Identification of interferon-γ as a new molecular target of liver X receptor

LXR (liver X receptor) is a ligand-activated transcription factor and plays an important role in regulation of lipid homoeostasis and inflammation. Several studies indicate that LXR inhibits IFN-gamma (interferon gamma)-induced biological responses; however, the influence of LXR on IFN-gamma expression has not been fully elucidated. In the present study, we investigated the effects of LXR activation on IFN-gamma expression at different levels. At the molecular level, we surprisingly observed that LXR ligand (T0901317) induced macrophage and T-cell IFN-gamma protein expression which was associated with increased mRNA and secreted protein levels in culture medium. In contrast, selective inhibition of LXR alpha and/or LXR beta expression by siRNA reduced lFN-gamma expression. Promoter analysis defined the multiple LXREs (LXR-responsive elements) in the proximal region of the IFN-gamma promoter. EMSAs and ChIP indicated that LXR activation enhanced the binding of LXR protein to these LXREs. In vivo, T0901317 increased wild-type mouse serum IFN-gamma levels and IFN-gamma expression in the lung and lymph nodes. Functionally, we observed that administration of T0901317 to wild-type mice increased rates of survival and being tumour-free, and inhibited tumour growth when the animals were inoculated with LLC1 carcinoma.
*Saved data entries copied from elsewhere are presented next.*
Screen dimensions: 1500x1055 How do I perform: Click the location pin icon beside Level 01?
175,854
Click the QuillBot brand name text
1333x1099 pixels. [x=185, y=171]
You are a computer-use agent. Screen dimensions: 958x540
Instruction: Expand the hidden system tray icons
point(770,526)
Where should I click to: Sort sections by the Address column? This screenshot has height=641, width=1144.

In contrast, these protective effects were substantially attenuated in IFN-gamma-knockout (IFN-gamma(-/-)) mice, suggesting that the induction of IFN-gamma production plays a critical role in T0901317-inhibited tumour growth. Taken together, the results of the present study show that IFN-gamma is another molecular target of LXR activation, and it suggests a new mechanism by which LXR inhibits tumour growth.